Türk musikisinin batı müziğinden farkı ,batının oktavı 12 e böldüğünü tmm nin ise 54 e böldüğünü söylüyorlar.bu önemli bi konu bunlar kesinlikle doğru değil. Türk müziği oktavı bölmüyor. İkincisi genel bir bölme yapmıor. Doğrusu şu şekilde:
Kararı dügah kabul edelim.. teli 3 e böl.hüseyni 4 e böl. neva ve neva ile hüseyni arası bulunuyor buradan.. bu kısmı benim çıkarımım.. buda telin 9 da 8i.. bundan buselik bulununca. Neva dan çargah bulunur. Buselik ve çargah yanyana geldi bakiye bulundu. Bakiyeyi artık buradan formulize ederek diğer bakiyeler tesbit edilir hale geldi.

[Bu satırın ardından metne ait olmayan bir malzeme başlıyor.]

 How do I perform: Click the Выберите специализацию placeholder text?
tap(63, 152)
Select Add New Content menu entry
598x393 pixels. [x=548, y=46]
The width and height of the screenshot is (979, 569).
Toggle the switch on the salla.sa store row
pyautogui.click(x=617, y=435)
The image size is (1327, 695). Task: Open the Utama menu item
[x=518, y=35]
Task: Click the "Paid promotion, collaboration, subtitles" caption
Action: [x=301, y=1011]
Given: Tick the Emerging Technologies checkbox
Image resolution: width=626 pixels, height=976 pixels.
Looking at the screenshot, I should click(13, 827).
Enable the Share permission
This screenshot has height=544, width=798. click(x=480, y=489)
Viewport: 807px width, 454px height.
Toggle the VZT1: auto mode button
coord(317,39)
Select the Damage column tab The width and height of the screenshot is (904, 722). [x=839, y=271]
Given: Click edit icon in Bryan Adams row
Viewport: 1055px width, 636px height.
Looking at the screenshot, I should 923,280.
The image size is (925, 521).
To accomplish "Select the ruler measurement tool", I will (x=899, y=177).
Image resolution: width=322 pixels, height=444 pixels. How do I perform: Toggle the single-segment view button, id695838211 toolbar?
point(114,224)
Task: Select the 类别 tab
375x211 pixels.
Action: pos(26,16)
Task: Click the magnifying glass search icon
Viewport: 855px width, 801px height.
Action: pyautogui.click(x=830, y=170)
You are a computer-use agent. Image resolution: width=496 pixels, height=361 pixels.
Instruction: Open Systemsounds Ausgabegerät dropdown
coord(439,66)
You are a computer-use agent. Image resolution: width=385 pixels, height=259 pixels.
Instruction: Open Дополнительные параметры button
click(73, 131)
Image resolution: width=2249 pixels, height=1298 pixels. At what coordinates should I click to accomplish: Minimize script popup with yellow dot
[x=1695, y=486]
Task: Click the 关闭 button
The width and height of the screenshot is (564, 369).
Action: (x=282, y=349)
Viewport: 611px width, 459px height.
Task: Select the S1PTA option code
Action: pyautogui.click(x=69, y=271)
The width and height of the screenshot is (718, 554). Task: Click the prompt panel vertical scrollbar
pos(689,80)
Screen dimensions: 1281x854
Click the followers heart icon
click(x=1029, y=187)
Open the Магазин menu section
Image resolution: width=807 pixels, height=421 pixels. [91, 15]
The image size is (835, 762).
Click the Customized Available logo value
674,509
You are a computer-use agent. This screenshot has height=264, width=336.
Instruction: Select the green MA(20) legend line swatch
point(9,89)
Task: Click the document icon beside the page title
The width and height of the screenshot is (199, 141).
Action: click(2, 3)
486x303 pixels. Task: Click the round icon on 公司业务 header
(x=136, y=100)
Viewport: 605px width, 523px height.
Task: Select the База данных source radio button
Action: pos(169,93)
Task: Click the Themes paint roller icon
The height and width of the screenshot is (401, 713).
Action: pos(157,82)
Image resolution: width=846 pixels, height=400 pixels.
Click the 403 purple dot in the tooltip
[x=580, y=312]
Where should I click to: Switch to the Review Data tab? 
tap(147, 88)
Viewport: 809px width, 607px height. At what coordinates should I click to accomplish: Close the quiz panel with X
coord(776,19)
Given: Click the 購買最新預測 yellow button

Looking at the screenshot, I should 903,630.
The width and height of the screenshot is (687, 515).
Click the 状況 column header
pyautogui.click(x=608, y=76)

Çargahtan hicaz ı bulduk ohalde nevadan hicaza olan aralık tesbit edilip.çargahla hicaz mesafesine formülize edilip biri birinden çıkartılır ve koma bulunur 23.56 sent gibi bişey galiba. Tüm bunlarla şu mantığa ulaşabilirmiyiz bu nokta dan sonra.. önce en uygun aralık yarısı yani 1 oktav lık iki ses 8 li aralıklar sonra 3 te bir sonra 4 te bir küçükdükçe uyum azalıor. Bunlar mm rik değil de belirli sesler üzerinden yani tanini yerine çok az kayık nota basarsak ne olur uyumlu oran uzaklaşır. Ne ise bundan sonrası için her bulunan aralığı başka bir aralıktan çıkarsak kontrollü bir şekilde uyumsuza doğru kendimiz gidebilirmiyiz.. mesela bakiye 90.22 sent den koma 23.56 yı çıkaralım 66.66 tempereman yarımın 2 de 3 ü . bu yöntemle 4.02 sente kadar gider ve dahası ben kağıt üzerinde bi şekilde en yakın uyumsuz 4.02 sent i buldum uğraştıkça küçülüyor. Buradan süslemeleri yaparken makamı hissederek çalmanın ve doğru çalmanın doğal olarak ortaya çıkardığı matematiğe bir perspektif ortaya çıkıyor. Neticede müzik uyumluluğu fazla diye yalnızca 1/2 oranıyla çalınmıorya. Notalar tırmanarak bir ameliyat gibi bi şey oluyor. O halde kontrollü bir uyumsuz ses kullanımı yani daha az uyumlu ,kontrollü bir çeşitlilik söz konusu. Mesela nişaburek makamı galiba ve buselik notası daha pes mi dik mi hatırlamıorum tam öyle bir tanbur perdesi varmışda kaldır mış lar da demişler bu parmak baskısıyla ayarlanabilir gerek yok bu perdeye denmiş.. işte o noktada bu tür bir matematik yani denizin ortasındaki hortum a ne deniodu işte onun gibi bişey. Potansiyeller var değişik noktalarda oradan neşteri vuruyor. Biride uşşak da dügah pesleştirilcek diyor du. Bu gibi şeyler... yani varılması gereken yer bu işin illada bilimsel olması değil fakat yanlış yunluş teorileri yutmuşuz ..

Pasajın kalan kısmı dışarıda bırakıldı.